Src homology 2 domains of Syk and Lyn bind to tyrosine-phosphorylated subunits of the high affinity IgE receptor

Abstract

Aggregation of the high affinity IgE receptor (Fc epsilon RI) on rat basophilic leukemia RBL-2H3 cells results in activation of the protein tyrosine kinases Syk and Lyn. Here, we report that fusion proteins containing the Src homology 2 (SH2) domains of Syk and Lyn precipitated tyrosine-phosphorylated proteins from RBL-2H3 cell lysates. There was no detectable precipitation with the N-terminal Syk SH2 domain, minimal with the C-terminal Syk SH2, and strong when the two SH2 domains were expressed in tandem. The Syk SH2 domains showed pronounced selectivity in the binding of tyrosine-phosphorylated proteins.

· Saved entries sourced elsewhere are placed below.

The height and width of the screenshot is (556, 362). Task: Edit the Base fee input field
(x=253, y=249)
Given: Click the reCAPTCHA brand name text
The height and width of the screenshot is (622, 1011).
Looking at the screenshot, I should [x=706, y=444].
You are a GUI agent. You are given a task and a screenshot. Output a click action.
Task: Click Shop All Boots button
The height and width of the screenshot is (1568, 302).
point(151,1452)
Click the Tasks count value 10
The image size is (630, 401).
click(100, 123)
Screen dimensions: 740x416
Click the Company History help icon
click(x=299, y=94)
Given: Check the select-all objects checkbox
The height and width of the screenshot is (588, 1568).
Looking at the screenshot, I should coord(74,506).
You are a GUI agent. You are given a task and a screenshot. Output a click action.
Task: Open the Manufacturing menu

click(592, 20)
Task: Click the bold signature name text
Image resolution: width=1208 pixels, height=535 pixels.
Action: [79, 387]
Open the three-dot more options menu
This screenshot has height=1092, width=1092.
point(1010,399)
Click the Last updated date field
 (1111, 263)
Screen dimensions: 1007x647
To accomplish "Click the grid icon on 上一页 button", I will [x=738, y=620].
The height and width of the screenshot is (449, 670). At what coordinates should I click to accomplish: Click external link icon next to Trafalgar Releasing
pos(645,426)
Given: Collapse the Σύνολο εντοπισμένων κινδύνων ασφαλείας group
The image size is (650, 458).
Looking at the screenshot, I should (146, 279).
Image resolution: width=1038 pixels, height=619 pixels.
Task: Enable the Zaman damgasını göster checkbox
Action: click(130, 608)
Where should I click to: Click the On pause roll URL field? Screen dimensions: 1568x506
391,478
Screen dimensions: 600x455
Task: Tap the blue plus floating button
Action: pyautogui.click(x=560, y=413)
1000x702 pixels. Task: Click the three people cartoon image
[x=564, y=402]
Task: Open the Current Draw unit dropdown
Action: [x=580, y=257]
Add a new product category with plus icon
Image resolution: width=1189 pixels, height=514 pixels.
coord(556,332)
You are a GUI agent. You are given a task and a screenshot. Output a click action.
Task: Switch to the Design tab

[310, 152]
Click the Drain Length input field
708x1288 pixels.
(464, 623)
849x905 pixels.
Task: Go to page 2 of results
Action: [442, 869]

Thus, Syk SH2 precipitated only three phosphoproteins, two of which were the beta and gamma subunits of Fc epsilon RI. In contrast, the fusion protein with Lyn SH2, in addition to precipitating the same Fc epsilon RI components, bound to many other phosphoproteins. Tyrosine phosphorylation of the beta and gamma subunits of Fc epsilon RI was essential for their precipitation with the SH2 fusion proteins. By direct binding studies, there was more binding of Syk SH2 to Fc epsilon RI gamma than to Fc epsilon RI beta, whereas Lyn SH2 bound only to Fc epsilon RI beta. The Syk SH2 fusion protein competitively inhibited the association of gamma and beta with Syk in lysates of activated cells. The SH2-mediated association of these two protein tyrosine kinases with Fc epsilon RI could play an important role in receptor signaling.